Similarly, the license for the operator of that radio station must be issued or validated by the state of registry. Additionally, the ability of the aircraft to fly (airworthiness, art. 31 Chicago), i.e. the certificate of airworthiness, must be issued or rendered valid by the state in which the aircraft is registered. Moreover, the licenses & certificates of competency of the flight crew must be issued or validated by the state of registration. Note: the converse aspect of what we are saying is in art. 33, namely; if the certificates of airworthiness or certificates of competency comply w/ the minimum standards of ICAO (Annex I of the Chicago), then all other contracting states must recognize these documents as valid.
Therefore, the state of registry has functions & obligations. Thus, for the sake of safety, we need to keep the supervision more realistic & thus in the hands of the state of the operator rather than some remote & theoretical state of registry.
Thus, the registration & the duty of the state of registry are connected closely w/ the safety of operation. & if the state of registry does not have actual opportunity to supervise the aircraft, we are facing a safety problem since an aircraft which is registered in the U.S. may be being used in France, for example, & thus the U.S. will not have the ability to carry out its duties as imposed by Chicago.

This situation, however, has been (were agreements are made b/t governments, not airline to airline) rectified by art. 83 bis Chicago, where int’l law in the form of an amendment to Chicago gives an opportunity for the transfer, not a duty, of certain functions & responsibilities from the state of registry to the state of the actual operator.




Q? How are joint air orgs effect other conventions w.r.t. nationality & jurisdiction problems?

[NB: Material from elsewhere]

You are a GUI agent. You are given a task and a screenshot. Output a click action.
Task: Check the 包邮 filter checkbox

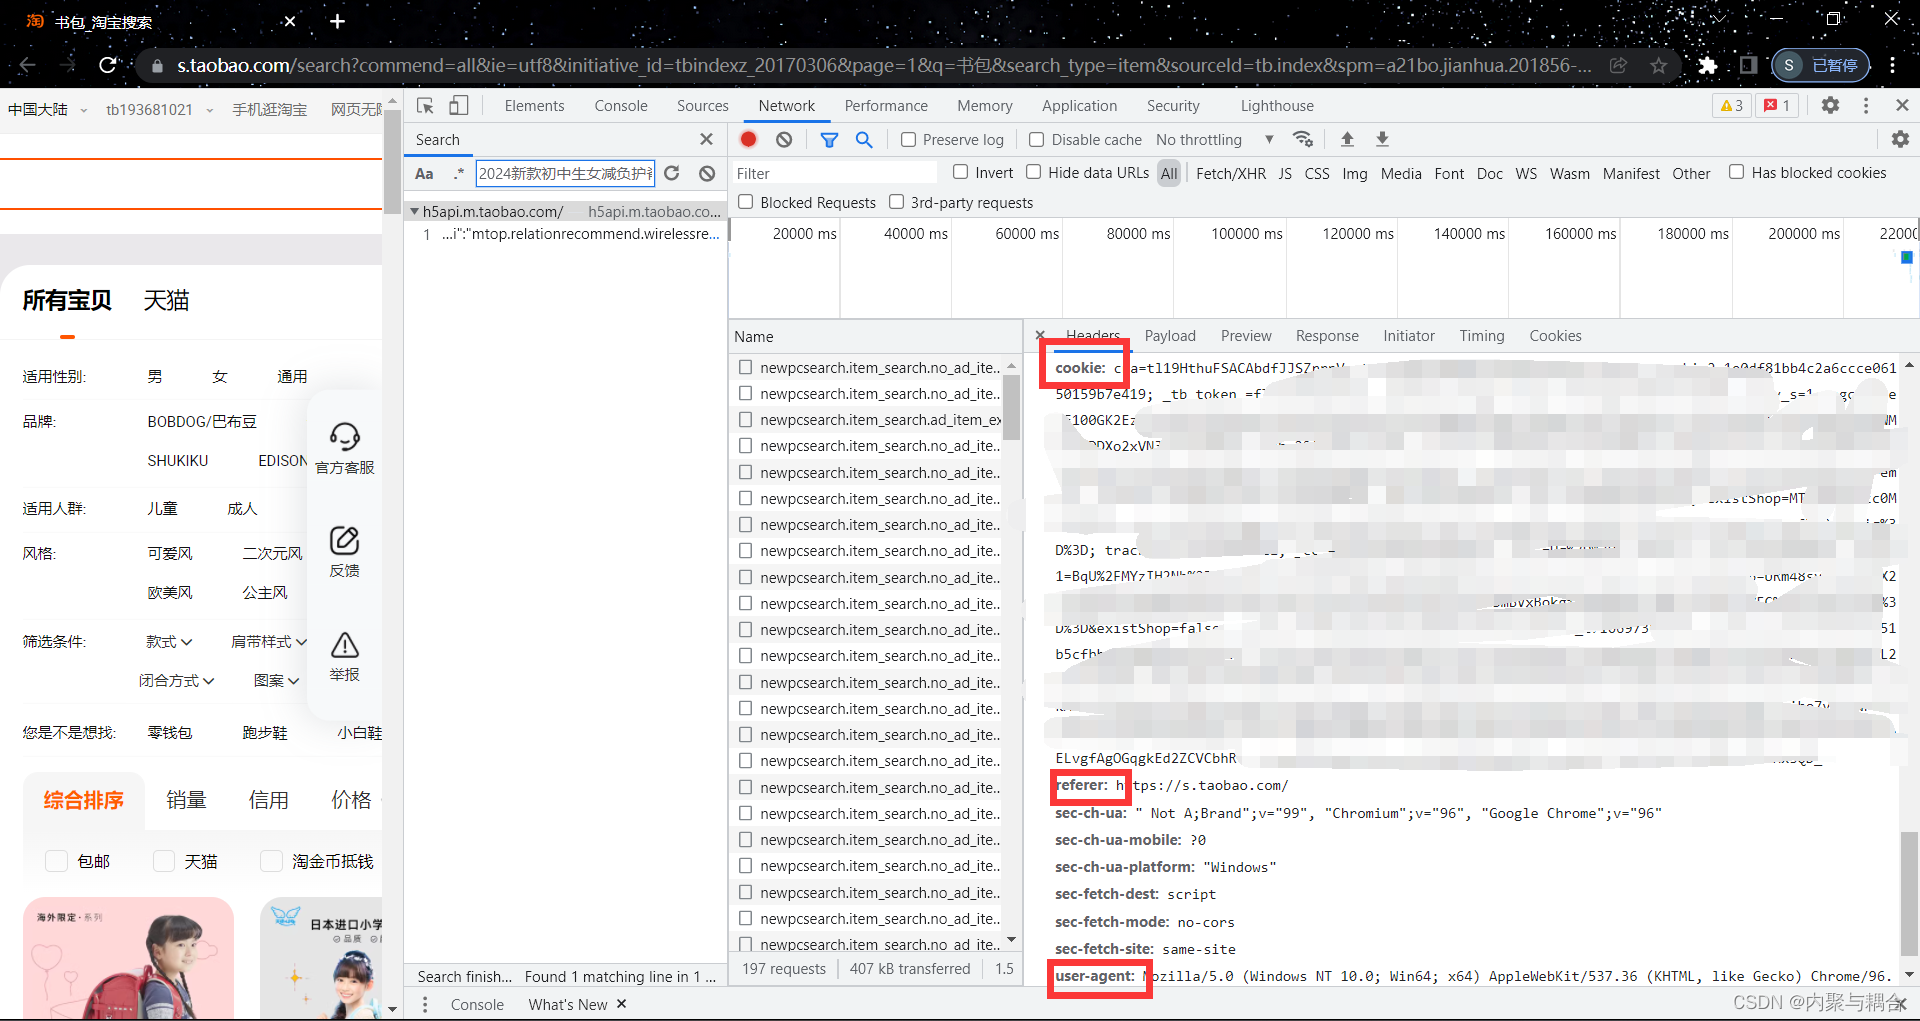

18 Tokyo  Joint air transport operating orgs, which are operate aircraft not registered in any one State shall designate the State among them which for the purpose of Tokyo shall be considered as the State of registration & shall give notice thereof to ICAO.

 & Mtl. also contain a similar comprise.

This solution indicates the most practical way to solve the problems relating to nationality of aircraft in the context of Chicago. However, such a solution could not apply ipso facto as it does in Hague or Mtl. as it requires a determination by the ICAO Council to become binding w.r.t. o/ contracting States.
Conclusion:

Basically, the establishment of joint air transport operating orgs or international operating agencies could be an efficient & useful method for several States, in particular in the developing world, to combine their resources to maximum benefit for their countries. In certain cases of joint air transport operating orgs or int’l operating agencies the joint or int’l registration of aircraft may facilitate the establishment & smooth functioning of such schemes. Determination by the Council of ICAO in the case of ARAB AIR CARGO indicates that the criteria, conditions & procedures could be complied w/ w/out any difficulty.